Yıllardır özellikle de dost bildiğimiz batılı devletler tarafından içimize sokulan "yapay" sorun Kürt sorunu bir türlü bitmez nedense...

Batılılar ve ülkemizdeki işbirlikçileri sürekli olarak sanki Türklerle Kürtler arasında büyük bir sorun varmış da bunun çözümlenmesi gerekir derler de derler ama hiç kimse "siyasi çözüm" dışında, o da ne demekse, yöre halkının nasıl kalkınacağından ya da nasıl özgür birey olacağından bahsetmez.
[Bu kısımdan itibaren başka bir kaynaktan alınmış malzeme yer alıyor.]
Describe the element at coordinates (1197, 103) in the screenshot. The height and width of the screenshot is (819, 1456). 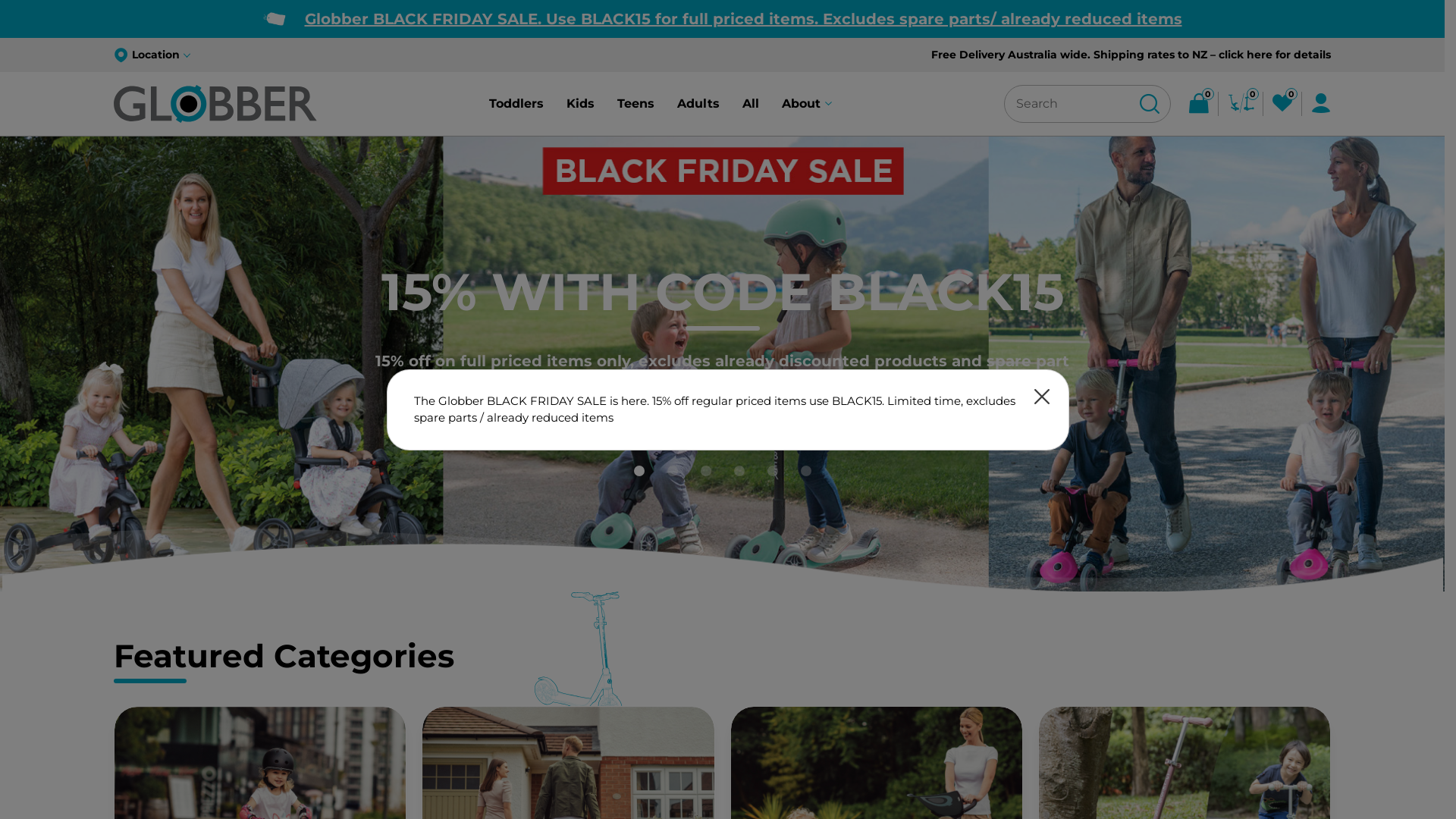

Varsa yoksa demokrasi, özgürlük, ana dil vs.dir gündemde olan...

Asıl sorun ise petrole susamış ve petrol üzerindeki hegemonyalarını kimselere bırakmak istemeyen Batılı ülkelerin Güneydoğu'da yaşayan vatandaşlarımızla olan sorunudur.

Bundan 80 yıl önce bu oyunu fark eden Kürt asıllı vatandaşlarımız Lozan Konferansı sürerken birara kendisini "Kürtlerin Avukatı" olarak lanse eden Lord Curzon'a bir mektup döşerler. Geçenlerde okuduğum bir dergide de yayınlanan bu mektubu küçük büyük hemen herkesin okuması gerektiğine inanıyorum.
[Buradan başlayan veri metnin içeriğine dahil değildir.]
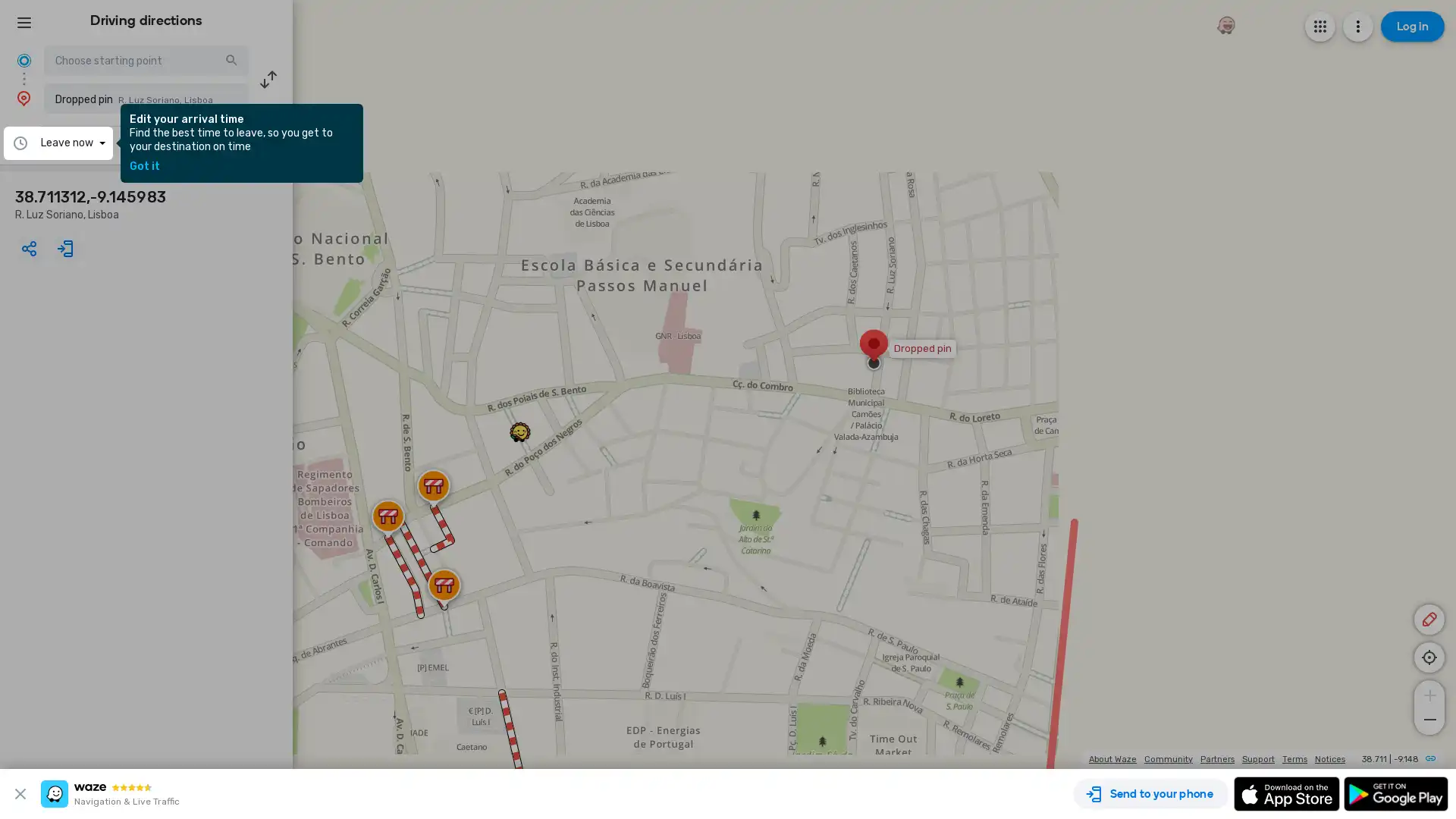 The height and width of the screenshot is (819, 1456). I want to click on Send to your phone, so click(1150, 792).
Bu tarihsel belgenin aslı , “ HR. İM. 60/3 ”kayıt numarasıyla , Başbakanlık Osmanlı Arşivi’nde bulunmaktadır.

Lozan da bir “İngiliz oyunu”nu daha bozan ve “Umum Kürt Amele ve Esnaf Cemiyyeti Reisi Salih Kahya” adına Erzurumlu İsa – Zade Ahmet , İstanbul ’da “Umum Kürtler” adına “Lolan Aşireti Reisi ve sabık Kürt Gençler Cemiyeti Reisi [Düzer] –zade Dersimli Mehmet Sabri ” tarafından İngiltere Dışişleri Bakanı Lord Curzon’a gönderilen tarihsel mektup :

“Bugünlerde - Lozan Konferansı görüşmelerinde- İngiltere Delegasyonu Reisi Lord Curzon’un Kürtlere bağımsızlık verilmesi fikrini ortaya atarak, Kürtlerin hamisi tavrını takınmasını şaşkınlıkla karşıladık.

Kürtlerin tarihi geçmişi:
Biz Kürtler Turan neslinden bir kavimiz. Milli ananelerimiz ve özelliklerimizden (yiğitlik, kahramanlık vb.) dolayı Türkler bize ‘yiğit ve cesur’ manasına gelen Kürt adını vermişlerdir. Kürt adıyla anılan ve büyük hizmetleri geçen kahramanların adlarının yaşaması amacıyla ‘Deminan’ , ‘Hayderan’ , ‘Kureyşan’ ve ‘Lolan’ gibi isimler kabile ve aşiretlere verilmiştir. Bu aşiretler, bugün anavatanın Doğu Türklerini oluşturmaktadır.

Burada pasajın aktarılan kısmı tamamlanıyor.